To quantify the influence of the initial relative velocity, we introduce a dimensionless parameter $s_0=|\delta _{r_0}u|/(r_0\epsilon )^{1/3}$: for each particle pair, it compares the initial relative velocity with that prescribed by inertial scaling. This is similar to the parameter $\gamma$ defined by Shnapp & Liberzon (Reference Shnapp and Liberzon2018), comparing the time over which the initial separation rate is retained against the eddy turnover time at the relevant scale. We then focus on pairs with $s_0$ smaller than a given threshold, applied to the initial velocity differences in both longitudinal and transverse directions (see Elsinga et al. Reference Elsinga, Ishihara and Hunt2022). Figure 5(a) illustrates the effect of reducing such threshold from $s_0 = 1$ (for which virtually all tracked pairs are considered) to $s_0 = 0.1$ (approximately 60 % of the pairs are considered), for the case $Re_\lambda =424$: the mean square separation is slowed down at the early stages, and the super-diffusive regime is approached at intermediate times. Figure 5(b) shows how, for all $Re_\lambda$, the mean relative velocity $\langle \delta _r u^2 \rangle$ of pairs with at most $s_0=0.1$ evolves according to (3.4). By fitting the data, we obtain $\mathcal {\xi } = 0.017 \pm 0.005$ for all Reynolds numbers, while the transition time scale is $t_D \approx 0.15$, 0.04, 0.02 and 0.01 s for $Re_\lambda =355, 382, 424$ and 549, respectively. The corresponding mean square separations in figure 5(c) confirm that, even enforcing such limitation on the initial separation rates, the Richardson–Obukhov regime emerges only at the larger $Re_\lambda$, for which the condition $t_D \ll T_L$ is strictly met.
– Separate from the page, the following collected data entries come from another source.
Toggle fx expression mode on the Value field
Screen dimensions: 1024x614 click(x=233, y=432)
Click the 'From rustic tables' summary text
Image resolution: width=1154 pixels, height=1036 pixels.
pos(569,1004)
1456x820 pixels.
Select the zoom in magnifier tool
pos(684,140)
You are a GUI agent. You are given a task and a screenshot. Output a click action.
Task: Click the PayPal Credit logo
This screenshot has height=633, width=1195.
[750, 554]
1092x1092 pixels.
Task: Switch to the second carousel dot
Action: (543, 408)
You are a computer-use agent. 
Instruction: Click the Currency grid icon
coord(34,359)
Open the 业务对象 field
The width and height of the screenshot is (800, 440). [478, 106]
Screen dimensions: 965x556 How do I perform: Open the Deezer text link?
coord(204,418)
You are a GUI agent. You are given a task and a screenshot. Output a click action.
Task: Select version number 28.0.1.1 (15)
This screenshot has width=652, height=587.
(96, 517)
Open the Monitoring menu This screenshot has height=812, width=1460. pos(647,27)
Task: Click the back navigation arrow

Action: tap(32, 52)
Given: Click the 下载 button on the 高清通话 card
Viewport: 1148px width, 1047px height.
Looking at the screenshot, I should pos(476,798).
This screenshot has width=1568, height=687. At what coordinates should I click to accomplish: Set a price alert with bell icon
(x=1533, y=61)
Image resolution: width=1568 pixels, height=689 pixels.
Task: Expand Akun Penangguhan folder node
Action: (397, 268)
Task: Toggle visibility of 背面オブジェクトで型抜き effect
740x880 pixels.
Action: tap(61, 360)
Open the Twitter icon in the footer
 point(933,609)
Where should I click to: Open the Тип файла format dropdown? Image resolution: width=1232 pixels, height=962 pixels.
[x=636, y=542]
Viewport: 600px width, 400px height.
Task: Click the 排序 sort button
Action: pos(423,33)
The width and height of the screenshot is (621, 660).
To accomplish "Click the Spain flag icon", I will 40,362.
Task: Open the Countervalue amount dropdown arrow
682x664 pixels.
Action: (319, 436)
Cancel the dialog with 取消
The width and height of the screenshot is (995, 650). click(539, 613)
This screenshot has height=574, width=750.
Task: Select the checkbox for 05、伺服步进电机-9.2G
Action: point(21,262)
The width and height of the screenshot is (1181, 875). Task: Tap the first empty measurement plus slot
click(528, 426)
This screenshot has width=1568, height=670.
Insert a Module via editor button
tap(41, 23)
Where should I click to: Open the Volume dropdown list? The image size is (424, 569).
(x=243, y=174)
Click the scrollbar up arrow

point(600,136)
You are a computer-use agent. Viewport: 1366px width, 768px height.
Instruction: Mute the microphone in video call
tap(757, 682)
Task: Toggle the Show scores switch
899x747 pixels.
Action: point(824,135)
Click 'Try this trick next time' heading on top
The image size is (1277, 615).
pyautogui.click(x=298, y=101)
This is clearly highlighted by the compensated plots in figure 5(d), where only for $Re_\lambda = 424$ and 549 is the scaling $\langle (r-r_0)^2\rangle \sim \tau ^3$ achieved, and over a limited temporal range.

Figure 5.

(a) Mean-squared separation for $s_0=1, 0.5, 0.25, 0.1$ with $Re_\lambda = 424$. (b) The Lagrangian relative velocity $\langle \delta _{r}u^2(\tau ) \rangle$ compensated by the measured second-order structure function $\langle \delta _{r_0}u^2 \rangle$ with initial separation distance $r_0$. For the purpose of visibility, the curves corresponding to the three flow conditions $Re_\lambda = 355, 382$ and $424$ have been shifted down by three, two and one decade, respectively. (c) Conditioned relative pair separation $\langle |\boldsymbol {r}-\boldsymbol {r}_0|^2 \rangle$ by $s_0=0.1$ for a series of initial separations $r_0$, with the colour of increasing $r_0$ gradually changing from light to dark. (d) The mean-squared separations compensated by the super-diffusive scaling $(\tau /t_D)^3$. The dashed lines highlight the plateau of the curves representing the compensated scaling $(\tau /t_D)^3$.

The role of the initial relative velocity between particle pairs is illustrated in figure 6 which displays sample trajectory pairs for $s_0=0.1$ and 1, both having an initial separation $r_0 = 10\eta$. The trajectory pairs are depicted in the space–time domain and coloured by the relative velocity. In the example at $s_0=0.1$ (figure 6a), the separation grows significantly in time, in particular for $\tau >t_D$, which is the hallmark of the super-diffusive regime. At later times, the motions of both particles in the pair decorrelate from each other, signalling that the diffusive long-time regime has been reached. In the example for $s_0 = 1$ (figure 6b), the relative velocity is initially higher but changes only marginally in time, as typical of the ballistic regime.

Figure 6.

Trajectory pairs initially separated by $r_0 = 10\eta$ represented on the space–time domain and coloured by the relative velocity, for (a) $s_0=0.1$ and (b) $s_0=1$.